Ida Tursic et Wilfried Mille ont débuté leur collaboration picturale et artistique au début des années 2000. Portant un regard décalé sur leur pratique, sur leur médium et leur environnement, les artistes continuent d’interroger le pouvoir de la peinture. Parce que la peinture se nourrit d’elle-même et de sa longue histoire, le travail d’Ida Tursic et Wilfried Mille s’inscrit dans le sillon d’une tradition picturale.
Héritiers d’un passé, les deux artistes bousculent les codes inhérents au medium et se plaisent à provoquer des ruptures avec un certain ordre établi, offrant au regardeur une nouvelle façon de penser le monde dans une société en constante mutation. L’histoire s’écrivant au fil du temps, ces nouveautés parfois qualifiées de «kitsch» deviendront, probablement, l’expression d’une nouvelle forme d’académisme.
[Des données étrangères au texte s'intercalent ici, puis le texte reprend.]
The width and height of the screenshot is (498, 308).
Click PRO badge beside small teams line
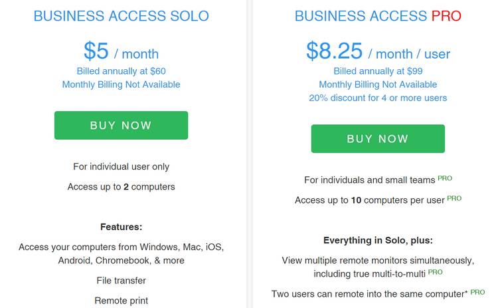(445, 178)
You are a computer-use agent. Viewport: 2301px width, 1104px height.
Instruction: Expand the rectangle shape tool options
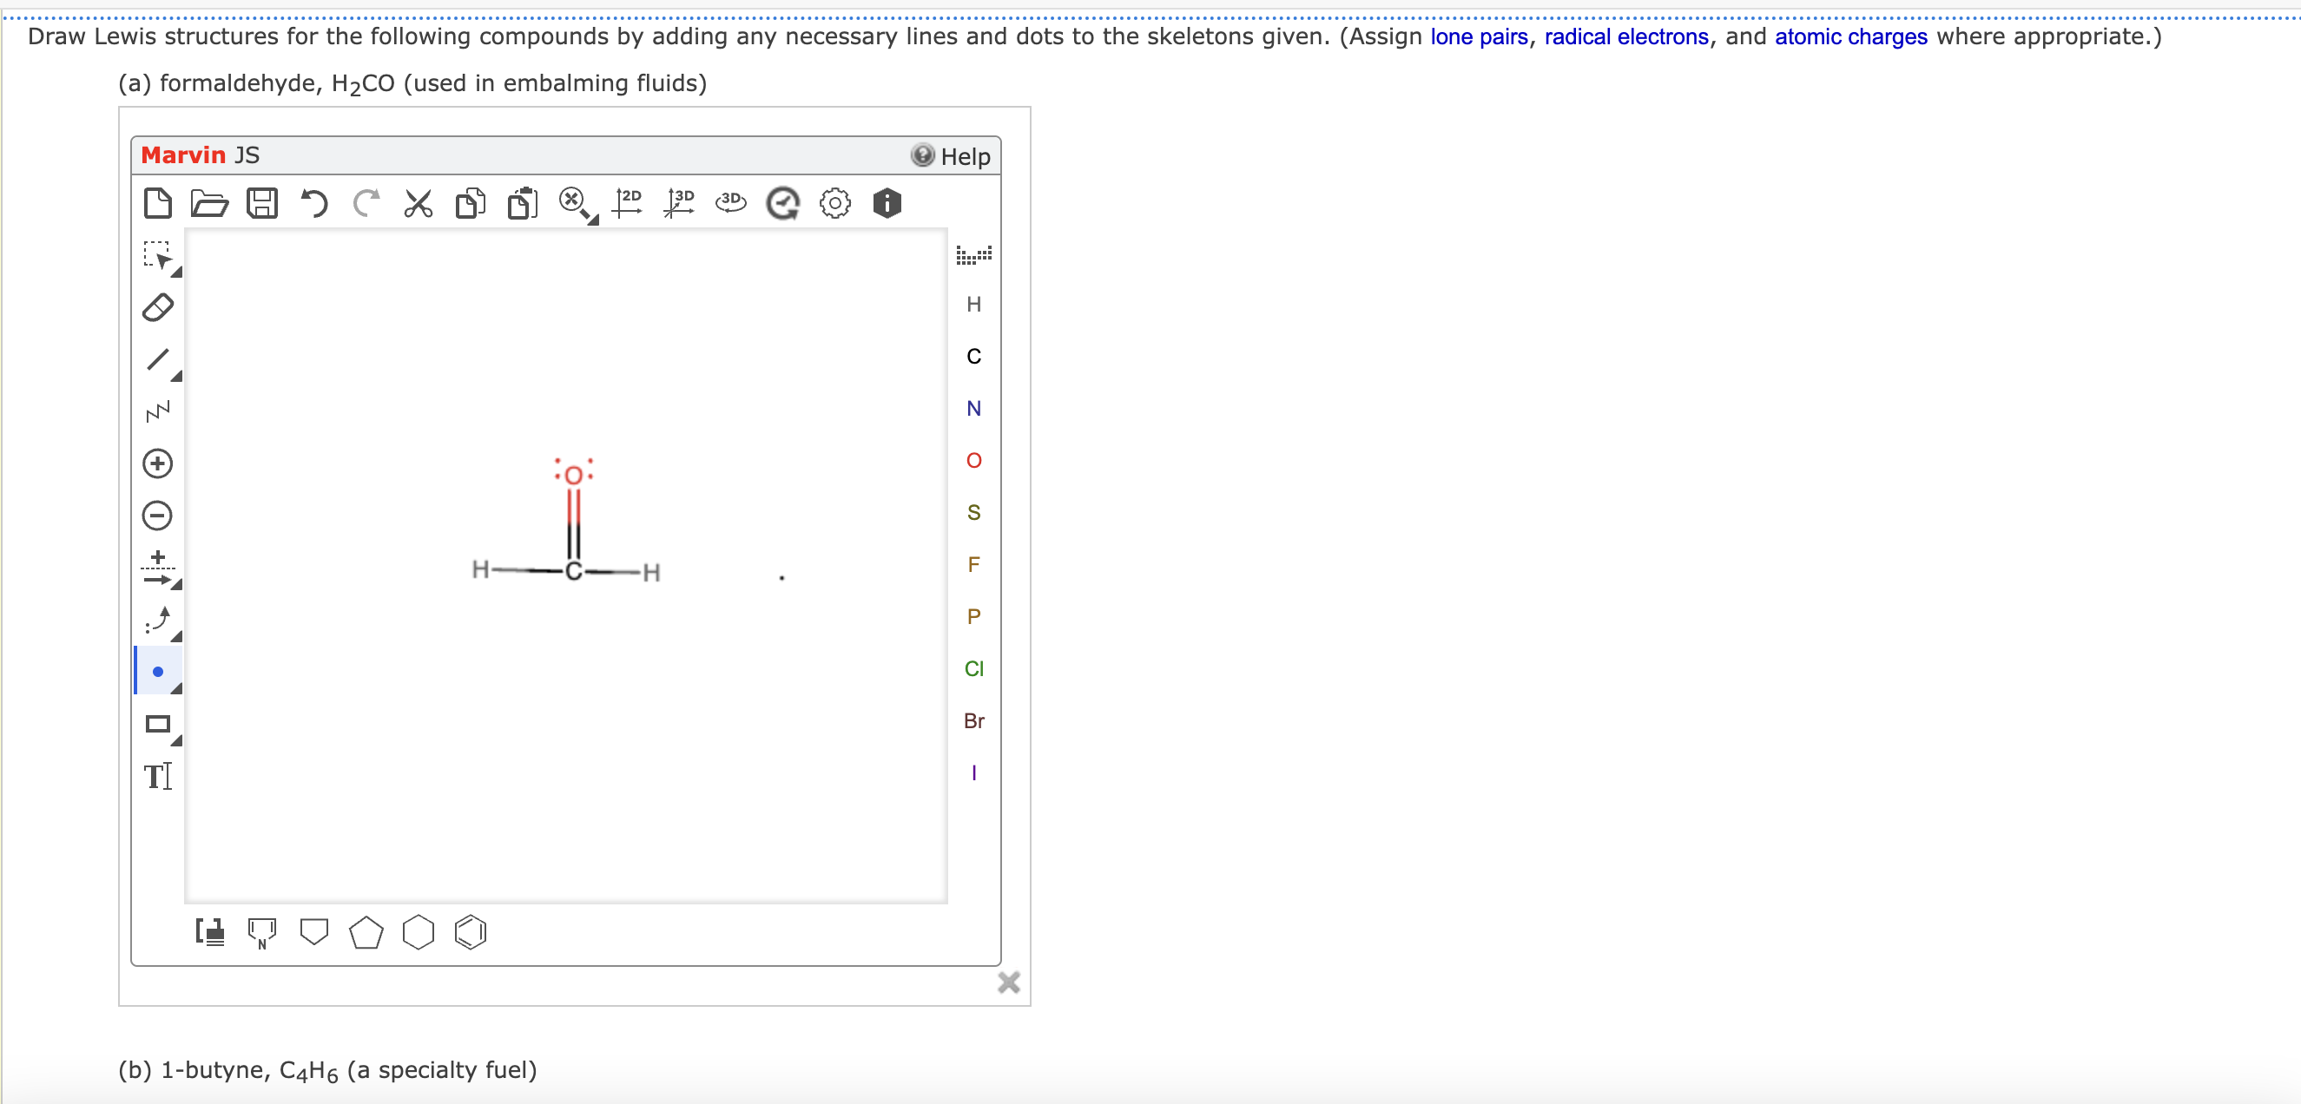177,740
DU DOMESTIQUE À L’ARTISTIQUE
Au premier étage du Portique, le duo présente une série de peintures, des natures mortes. Des morceaux de fromage, une saucisse s’inscrivent sur la toile, construisant, par le glissement du domestique à l’artistique, une autre image que la simple représentation d’un aliment. Entre figuration et abstraction, ce travail détrône le statut de l’image, n’en faisant qu’un des nombreux éléments de la syntaxe artistique élaborée par les artistes. «L’image a, pourrait-on dire, le même rôle qu’un acteur dans un film, ou un mot dans une phrase. Il en va de même pour les questions d’abstraction ou de figuration, de techniques, de styles», souligne Wilfried Mille. Les tableaux du duo témoignent du principe d’association propre à leur démarche conceptuelle (il importe peu de savoir qui fait quoi) : plusieurs éléments, parfois pré-existants, se retrouvent confrontés aux champs de la peinture.
PIÈGE VISUEL, REGARD RÉINVENTÉ...
Effets de matière, regard réinventé et démultiplié... «une stratégie du regard, tendant un piège visuel qui s’élabore en profondeur et sur plusieurs couches». Véritable «mille-feuille sémantique», les peintures multiplient les pistes et leurs lectures à différents degrés. L’exposition havraise offre une plongée dans ce travail qui opère par palier, par strate. Se jouant des images, des matières, le duo a recours à de nombreux matériaux et s’émancipe parfois de la toile. Ainsi, les Shape paintings, exposées au second étage, leur permettent d’étendre l’espace de monstration, en abolissant les frontières entre peinture et sculpture, entre figuration et abstraction, entre bon goût et mauvais goût.
SORTIR DU CADRE
En 2019, dans le cadre de l’exposition présentée au Centre Pompidou pour le prix Marcel Duchamp, ce sont des Shape paintings, formes picturales sur panneau de bois découpé et soclé ou pas, que le duo a expérimentées. Ida Tursic et Wilfried Mille sortent, littéralement, du cadre, développant de manière plus radicale leur approche conceptuelle de la peinture. «Ces paysages et taches, ces formes abstraites, ont pour rôle de parasiter les tableaux tout en rendant également le déplacement du spectateur plus compliqué. L’espace du second est adapté à cette déambulation mentale et physique. Quoi qu’il en soit, cela reste des peintures.»
Tout comme Black Flower, toile où sont représentées des fleurs noires sur un paysage sérigraphié. «Nous voulions la faire dialoguer avec des grandes formes de fleurs découpées en bois, puis brûlées, donc noires.»Ici, la peinture renoue avec le paysage, tout en jouant sur la dimension «parasite» et immersive des «sculptures». Frontières flottantes, repères bouleversés... Tursic & Mille se baladent dans l’histoire de l’art et se jouent des matières et des regards. Leur interrogation : qu’est-ce que la peinture ? La chair et l’esprit ? «La Pittura è cosa mentale», affirmait en son temps Léonard de Vinci, selon eux, la peinture est plutôt chose «emmental».